__Excerpt provided__
———

The present invention imposes no limitation on whether there is one
or two concave surfaces or whether a biconvex or plano-convex lens
is used.
[0073] FIG. 8 shows a schematic sectional view of the fourth
embodiment of the present invention.
[0074] This embodiment is different from the previous ones only in
the way in which the coupling structure of the linked optical fiber
is implemented, so the remaining portions will not be described
repeatedly.
[0075] As shown in FIG. 8, the linked optical fiber KF includes a
light-receiving section KF1 and a light-coupling section KF2. The
end of the light-receiving section KF1 that is adjacent to the
light-coupling section KF2 has a flat cut surface KF11, and the end
of the light-coupling section KF2 that is adjacent to the
light-receiving section KF1 has another flat cut surface KF21. A
condensing lens KF3 is provided between the flat cut surface KF11
of the light-receiving section KF1 and the flat cut surface KF21 of
the light-coupling section KF2. In addition, index coupling
materials IMM3 and IMM4 are filled in the gaps between the
condensing lens KF3 and the two flat cut surfaces KF11 and KF21
respectively. The condensing lens KF3 makes the laser beam in the
light-receiving section KF1 converge on the light-coupling section
KF2, thereby lowering the power loss between the light-receiving
section KF1 and the light-coupling section KF2. In this embodiment,
the refractive indices of the light-receiving section KF1 and the
light-coupling section KF2 should be lower than that of the
condensing lens KF3. Preferably, the refractive index of the index
coupling material IMM3, which is adjacent to the light-receiving
section KF1, is lower than or equal to that of the light-receiving
section KF1, and the refractive index of the index coupling
material IMM4, which is adjacent to the light-coupling section KF2,
is lower than or equal to that of the light-coupling section KF2.

———

__Given information__

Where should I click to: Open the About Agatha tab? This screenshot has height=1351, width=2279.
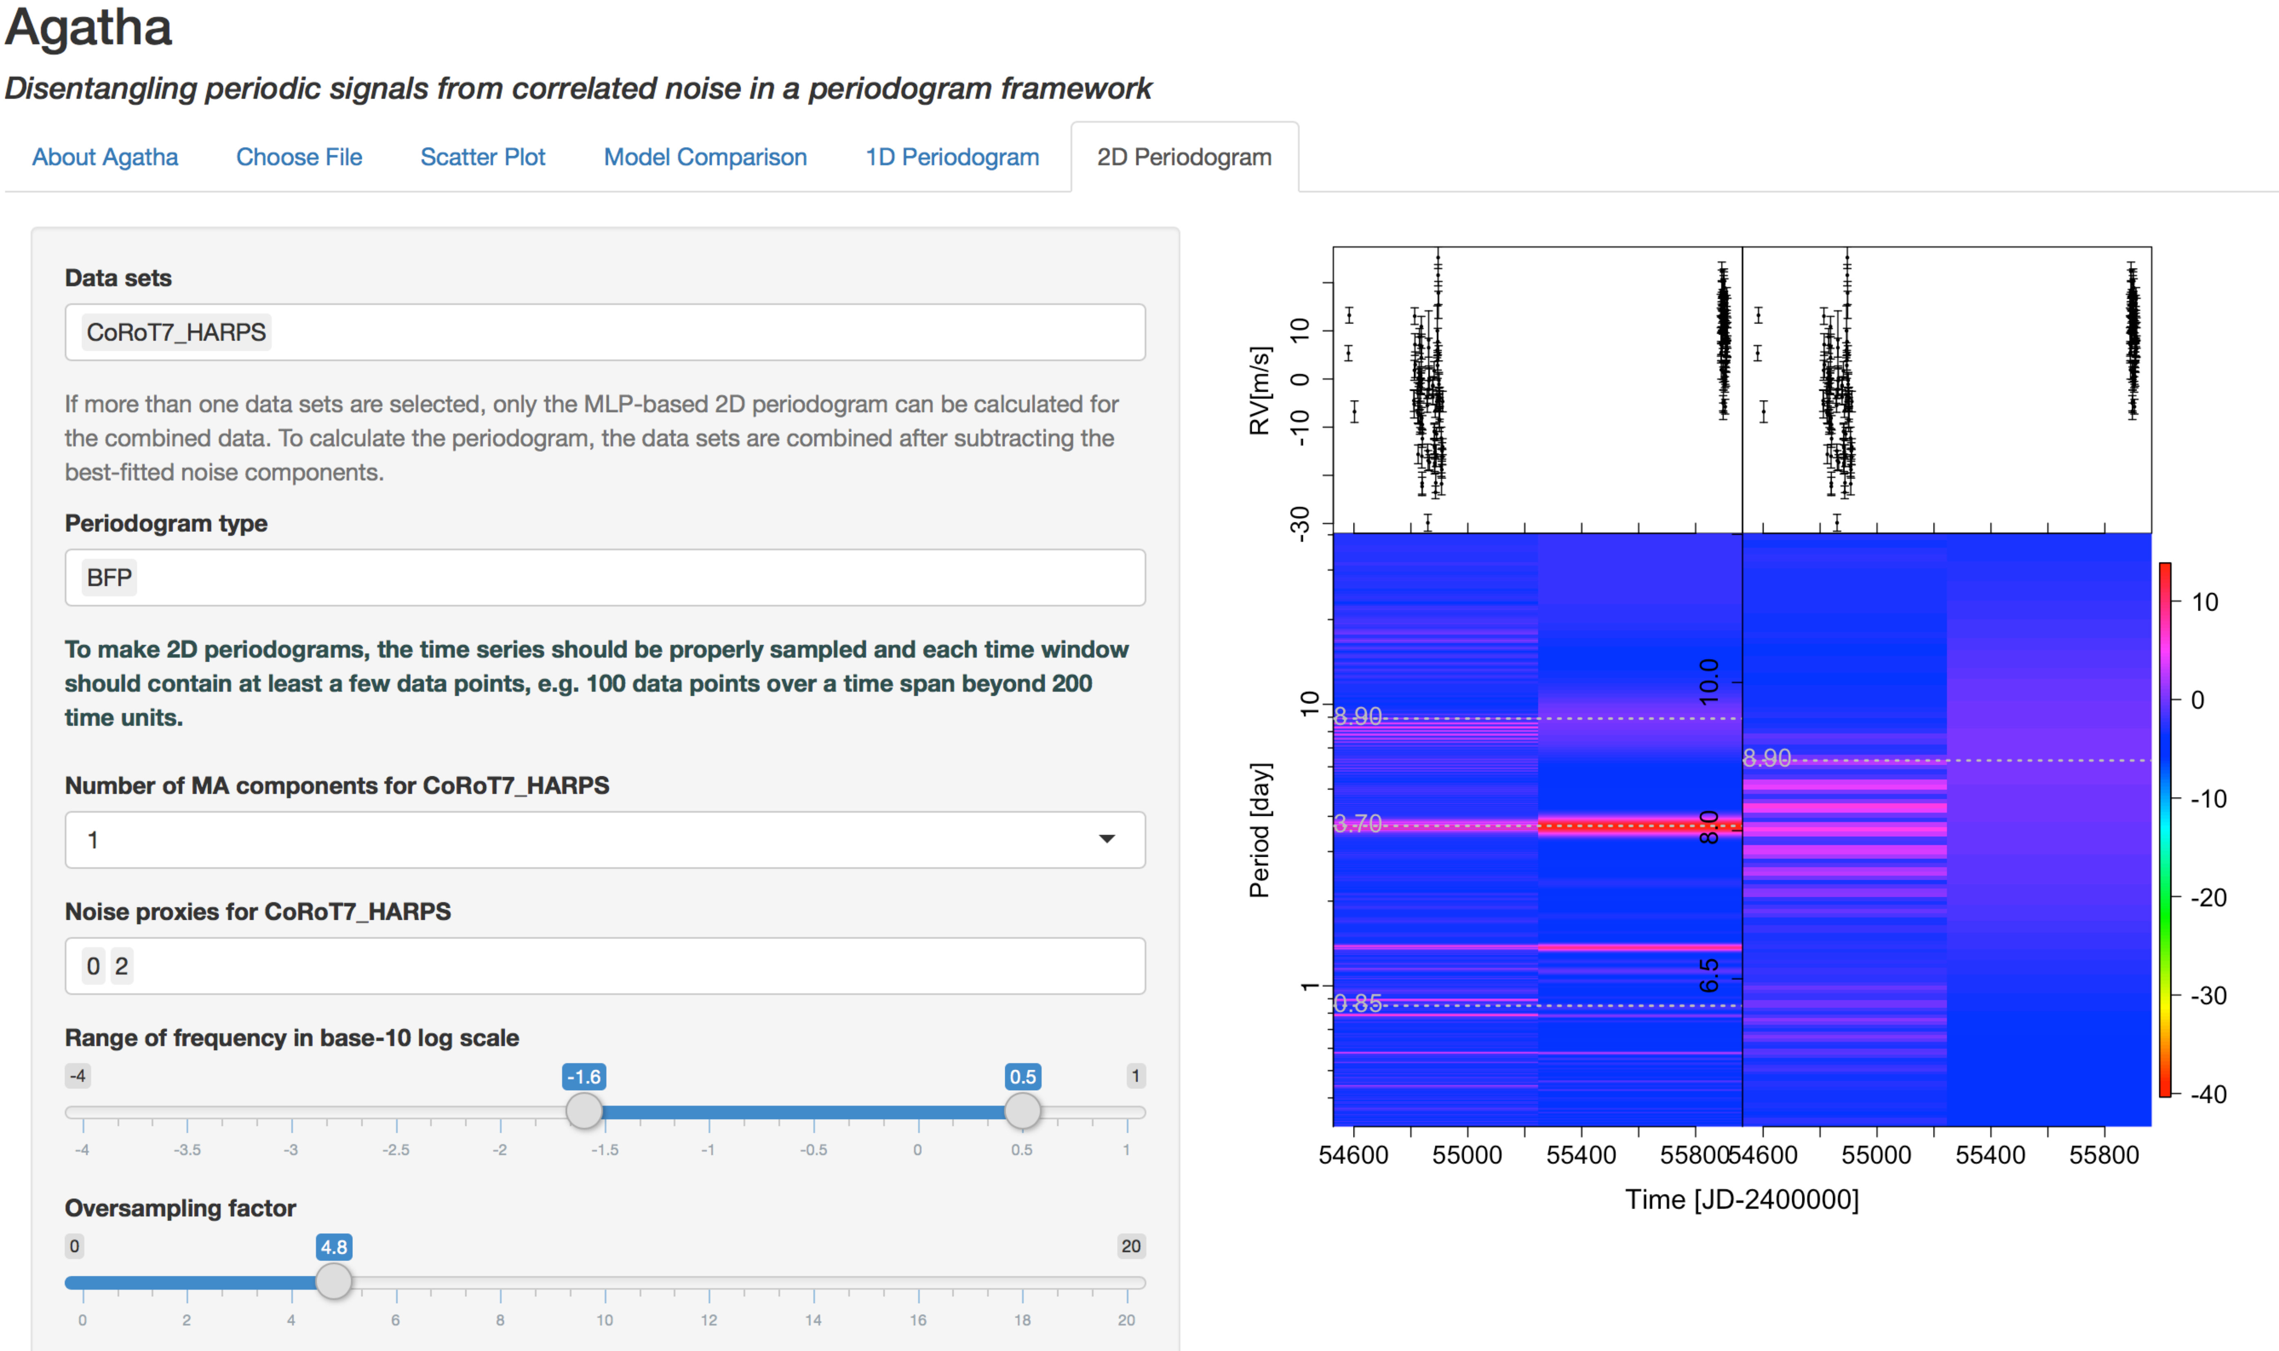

———

__Requests__
[a] In the patent excerpt on the linked optical fiber, what component is provided between the flat cut surfaces KF11 and KF21?
[b] From the patent excerpt on the linked optical fiber, retype the stretch from "The present invention imposes" through "the present invention.", character for character.
[c] Extend the patent excerpt on the linked optical fiber beyond its final sentence, keeping its style and terminology.

__Results of the tasks__
[a] The condensing lens KF3.

[b]
The present invention imposes no limitation on whether there is one
or two concave surfaces or whether a biconvex or plano-convex lens
is used.
[0073] FIG. 8 shows a schematic sectional view of the fourth
embodiment of the present invention.

[c]
It should be pointed out, however, that the refractive index of the
index coupling material IMM4 can be higher than that of the
light-coupling section KF2 but should not be higher than that of
the condensing lens KF3. The refractive indices of the index
coupling materials IMM3 and IMM4 being close to those of the
adjacent materials (e.g., the cores and the condensing lens) also
help reduce reflection loss when a light beam passes through the
index coupling materials IMM3 and IMM4 and the adjacent materials.
The light condensing effect can be produced by various combinations
of refractive indices (i.e., the refractive indices of the index
coupling materials IMM3 and IMM4, of the cores of the
light-receiving section KF1 and the light-coupling section KF2, and
of the condensing lens KF3); the present invention has no
limitation in this regard. Please refer now to FIG. 9 for the fifth
embodiment of the present invention.
[0076] This embodiment is different from the previous ones only in
the way in which the coupling structure of the linked optical fiber
is implemented, so the remaining portions will not be described
repeatedly.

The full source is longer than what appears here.